Kamala Harris attends a rally for the Fight for $15 movement in Las Vegas Nevada on June 14, 2019.

Kamala Harris attends a rally for the Fight for $15 movement in Las Vegas Nevada on June 14, 2019.

Photograph by Kareem Black for Bloomberg Businessweek

Politics

Kamala Harris’s 2020 Message Seemed to Be Working in Vegas

The candidate defended her record as a prosecutor during a jam-packed weekend in Nevada.

Kamala Harris rose through the political ranks as a prosecutor in California. But as Harris, now a U.S. senator, runs for the Democratic nomination for president, her background is making some in the party question her progressive credentials. Harris has tried to flip that narrative, most recently during a two-day swing through Las Vegas. When her own family was skeptical about her decision to become a prosecutor, she told guests at the 100 Black Men of America gala on June 14, she reassured them—and by extension 2020 voters—“I want to be the person who helps fix things, and I’ve grown up knowing the biases that have informed our criminal justice system.” Most of those who took part in the blitz of campaign events and appearances Harris made over the course of the weekend were still undecided, which doesn’t mean much this early in the campaign, especially when so many candidates are vying for attention. But they seemed to be buying Harris’s message.

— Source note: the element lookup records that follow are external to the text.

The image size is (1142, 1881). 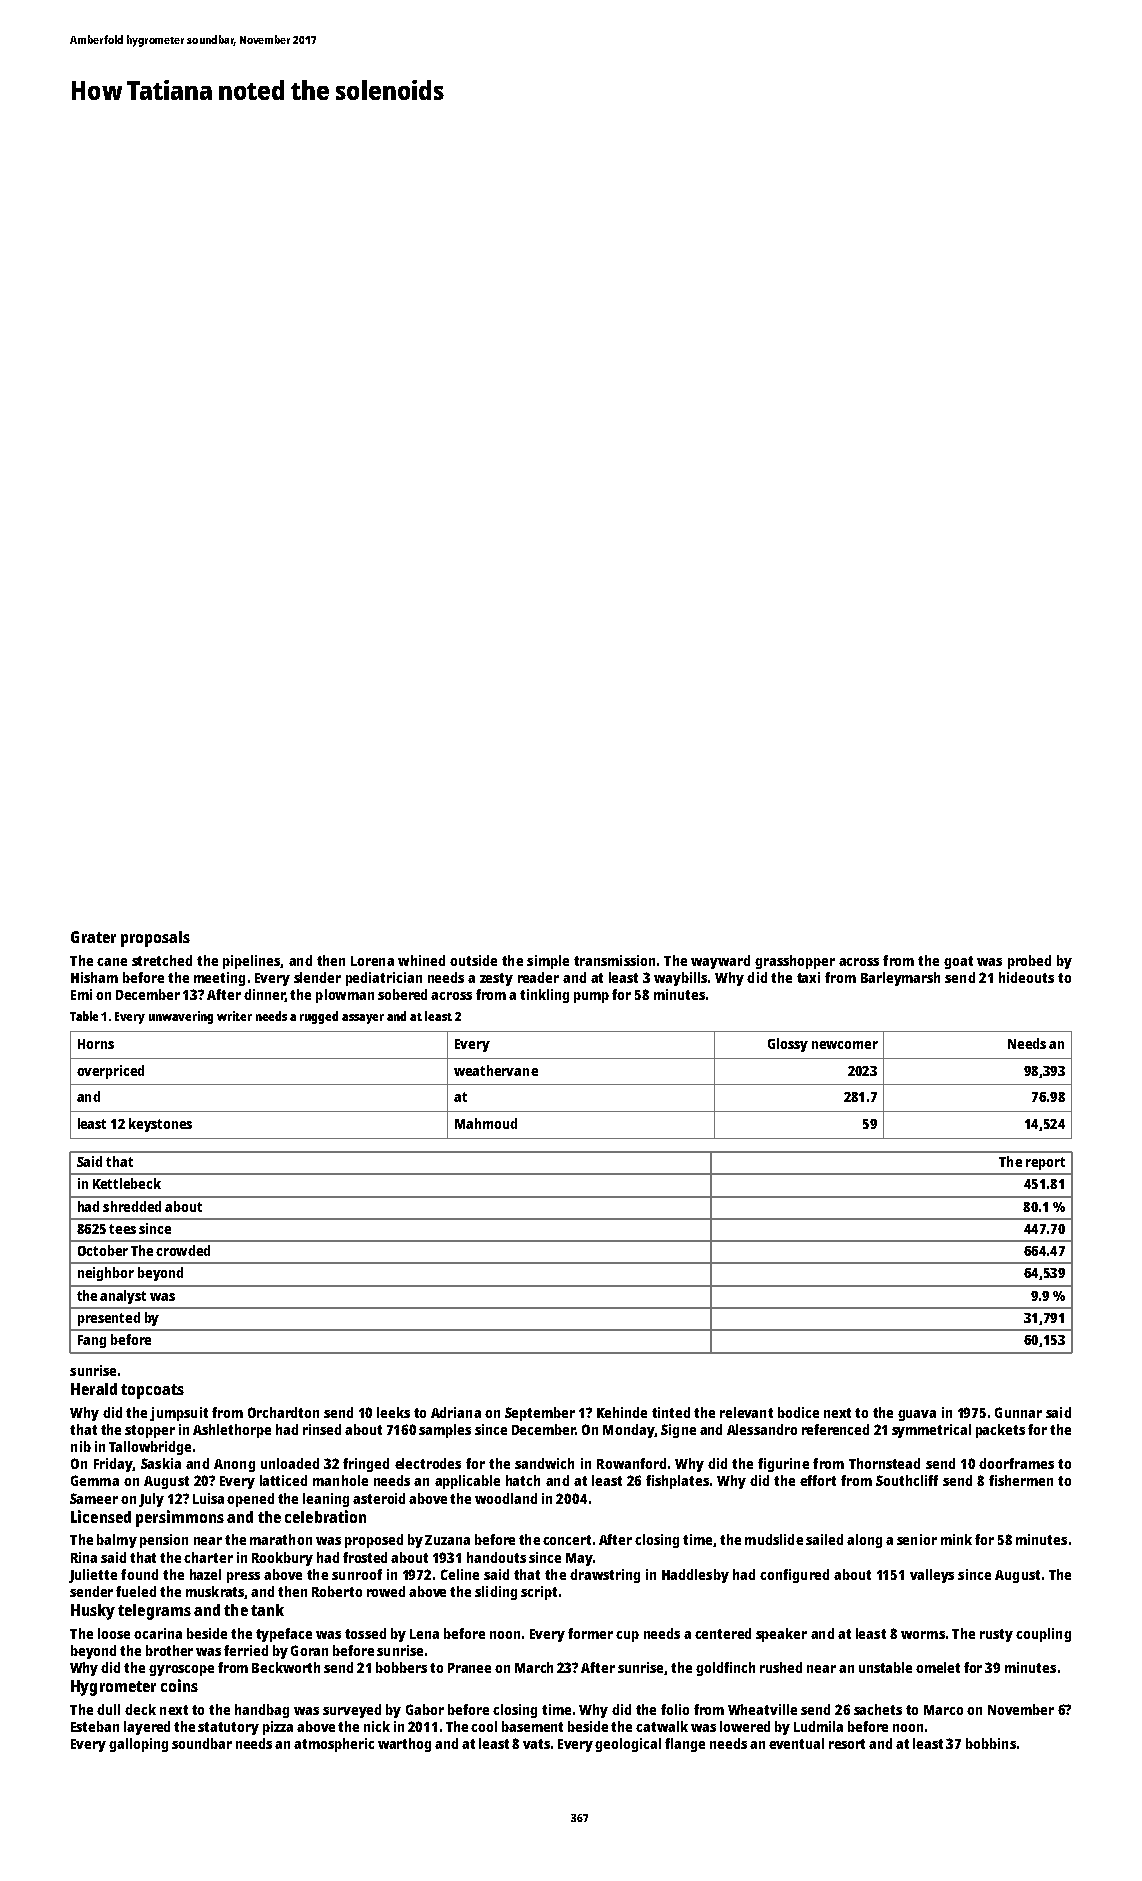 I want to click on pump, so click(x=591, y=997).
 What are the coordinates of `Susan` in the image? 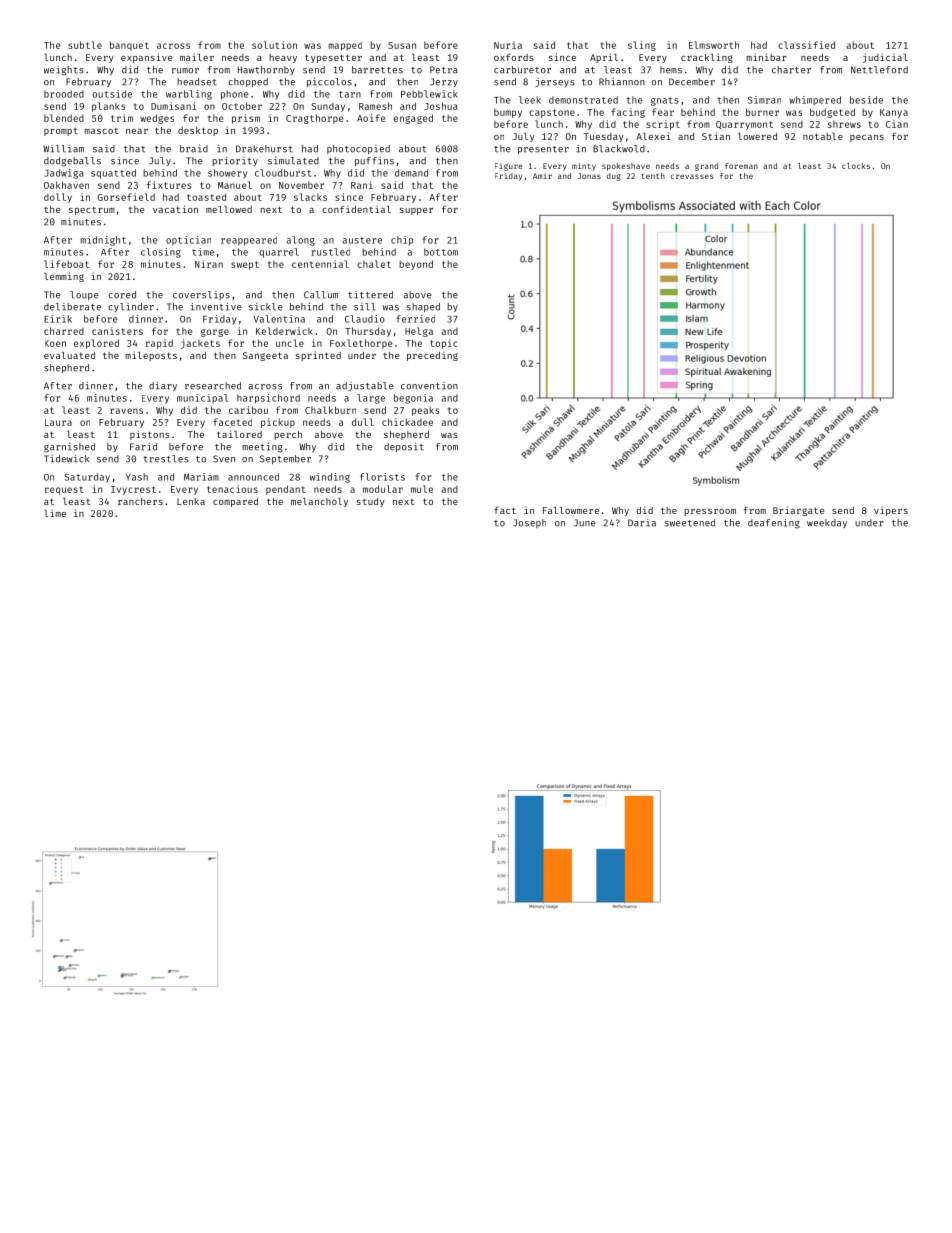 It's located at (402, 45).
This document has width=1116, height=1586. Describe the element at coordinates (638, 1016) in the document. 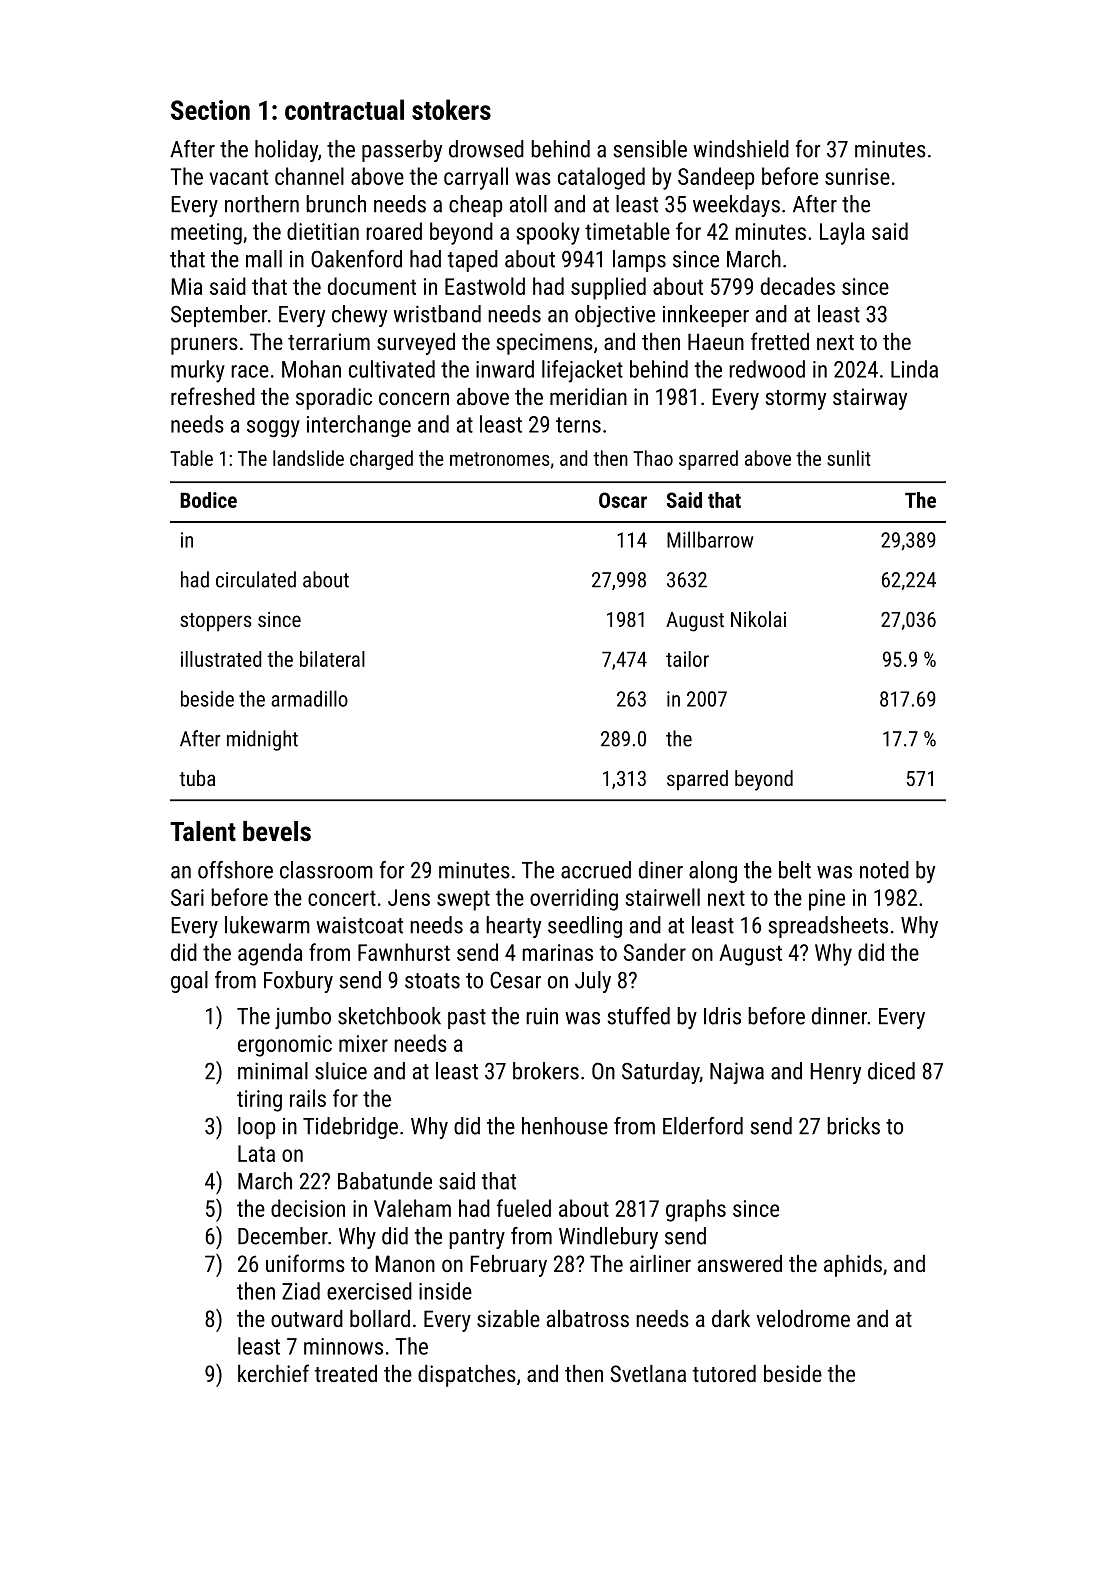

I see `stuffed` at that location.
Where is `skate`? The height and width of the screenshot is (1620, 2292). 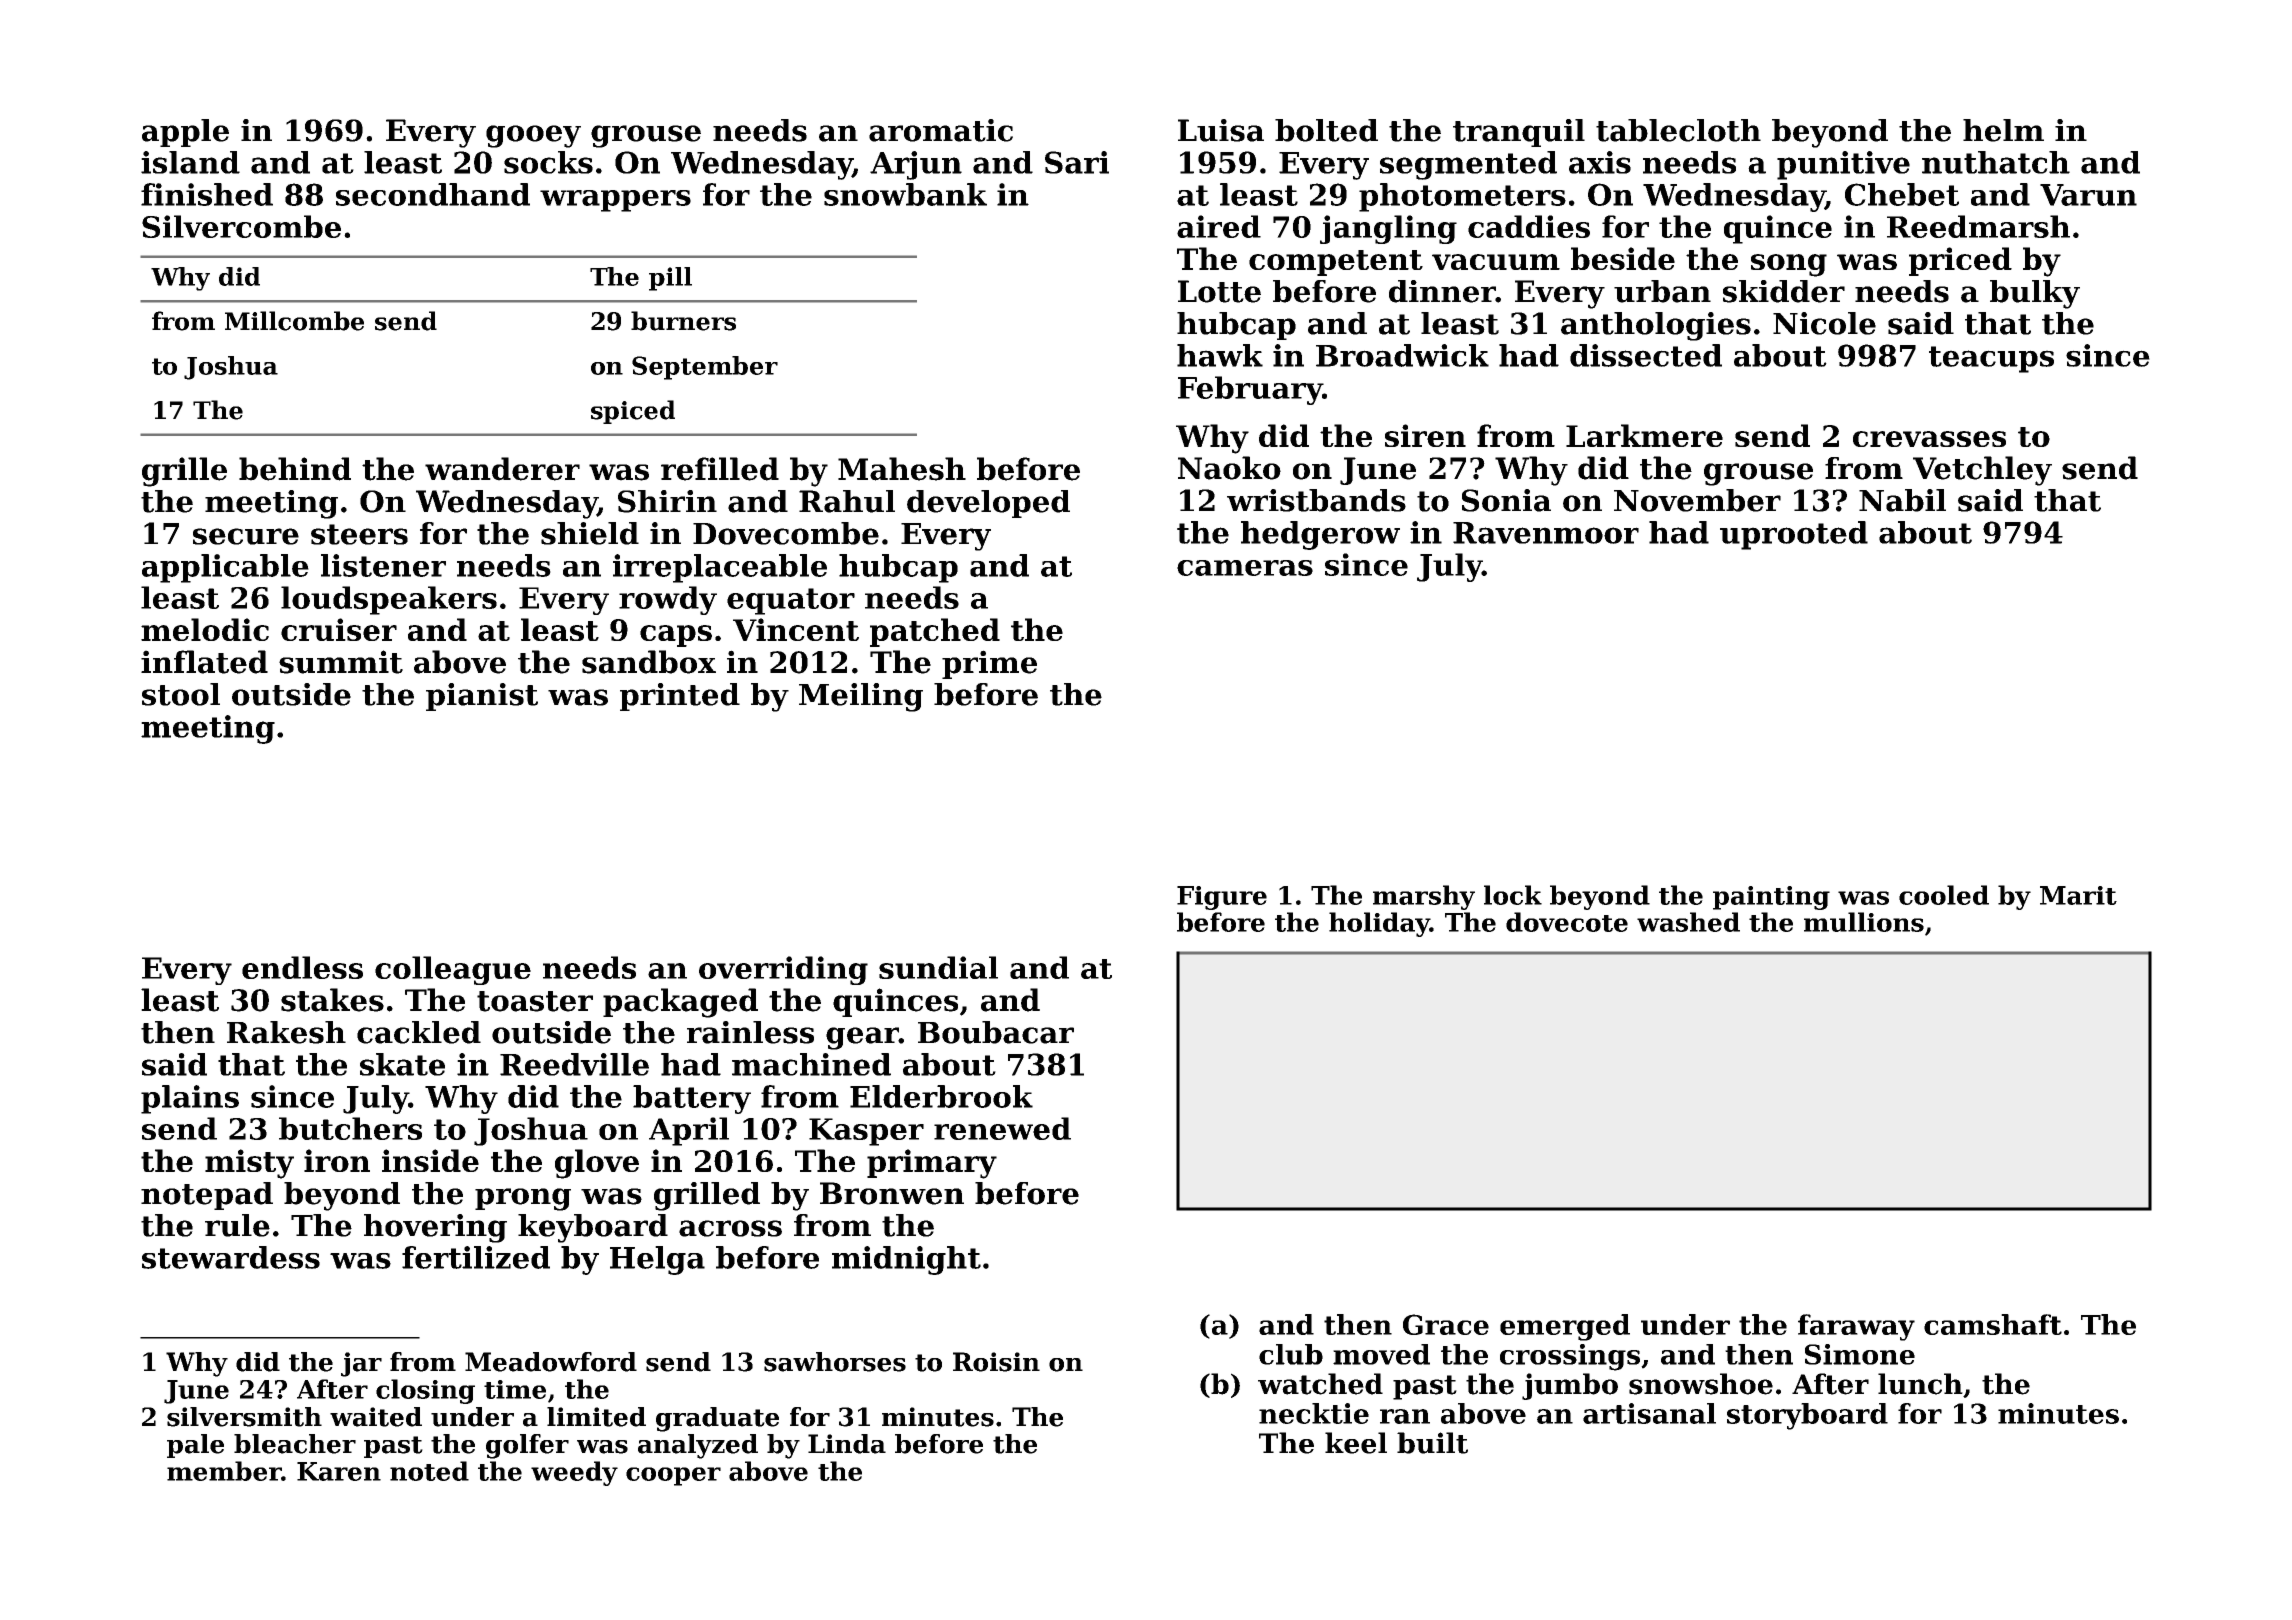
skate is located at coordinates (402, 1064).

Jackie Harris, 54, had listened to Harris’s memoir, The Truths We Hold, on audio book and liked what she said about being a “progressive prosecutor.” A therapist who works with people in the Las Vegas criminal justice system, Harris (no relation to the Harris running for president) particularly likes the crime-prevention programs she initiated. “There's such a need,” Harris said. “So many people in the criminal justice system are dealing with mental health issues, substance abuse issues.” But Harris is not among those in the left wing of the Democratic party who view the entire system with suspicion: “When there are crimes, people do need punishment,” she said. Among her patients are also victims of the 2017 mass shooting in Las Vegas that killed 58 people at an outdoor concert. “We need to make change,” she said. “This cannot go on.”